The book Medicines Out of Control? is a passionate argument for reframing the way medicine, the pharmaceutical industry, and governments relate to each other and to the consumer in the development, evaluation, prescription, and marketing of medicines. In over 200 pages of very small print spanning 11 chapters that are loaded with footnotes, the authors confront the pharmaceutical industry, its regulators, and the medical community. Charles Medawar has had a long career as a public advocate and is the director of Social Audit, a British offshoot of Ralph Nader's Public Citizen Network. Anita Hardon is a professor in the Medical Anthropology Unit of the Anthropological Sociological Center at the University of Amsterdam.
Medical service providers, medical scientists, and advocates for people with mental illness could find this book worth reading and the issues that it raises worthy of careful consideration. However, it is a whistle-blower's tale, and, as such, it offers a one-dimensional view of issues and events. Readers who believe that economic and political forces have compromised medicine and medicines will find support for their conclusions here, although those who are looking for a more balanced view had best look elsewhere.

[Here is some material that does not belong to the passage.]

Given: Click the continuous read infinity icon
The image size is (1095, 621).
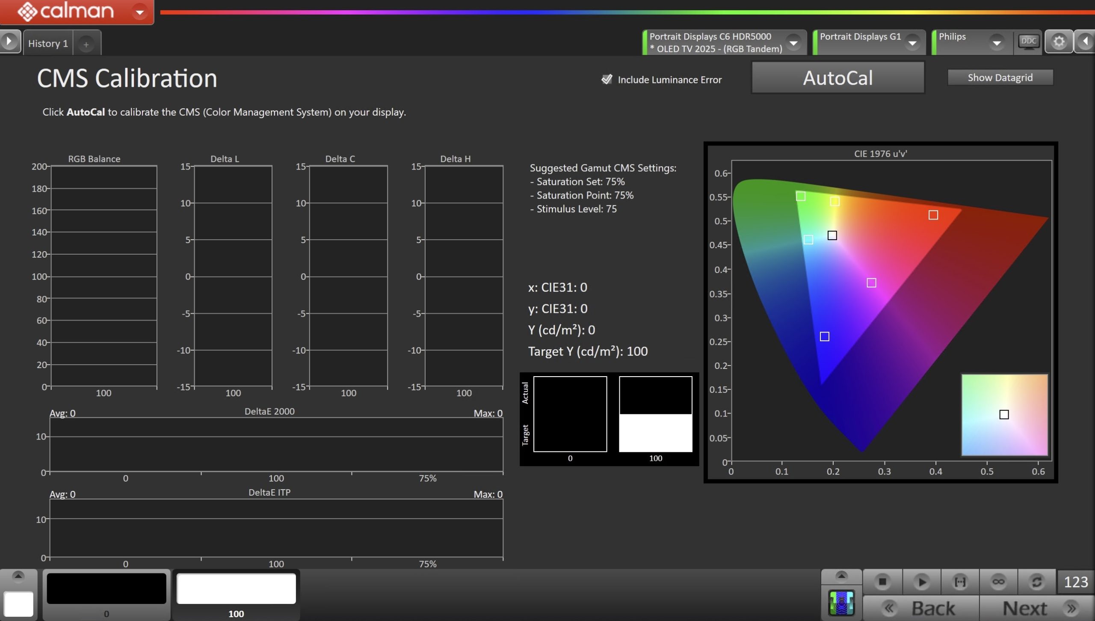Looking at the screenshot, I should (x=998, y=582).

Several themes emerge in the book. For one, all the mood-altering medicines, from the earliest to the most recent, produce both physical and social dependence. Also, secrecy in the industry and among its regulators stands in the way of timely publication of medication problems. The authors also say the pharmaceutical companies are reaching the end of their ability to innovate, and in order to survive they have shifted from developing new drugs to marketing those that are already in the pipeline. In addition, direct-to-consumer advertising illustrates their success in commercializing medicine and medical research; pharmaceutical regulatory systems are dysfunctional or inadequate, and their reliance on premarketing trials and reluctance to emphasize postmarketing surveillance and adverse drug reaction reporting are illustrative of this point. Another theme is that economic, political, and professional pressures too heavily influence medical science, which has produced biased and marginally useful drug research. And finally, medicines are the source of iatrogenic damage that extends beyond adverse reactions to a "loss of personal autonomy, reduced confidence in health and diminished opportunity for making sense of illness and disease."
One could come away from this book with the notion that there is a very unfavorable risk-to-benefit ratio specifically for mood-altering drugs and possibly for psychotropic medications in general. The authors express support for using patient outcomes to evaluate medications, but they do not take into account the thousands of lives that have been measurably improved, and sometimes saved, by these medications. There are clearly times when the advocacy of families and consumers is at odds with the views expressed in this book. This is the case for the authors' apparent opposition to the development of more effective psychotheraputic drugs as well as open access to medications chosen by a competent medical provider and an informed patient.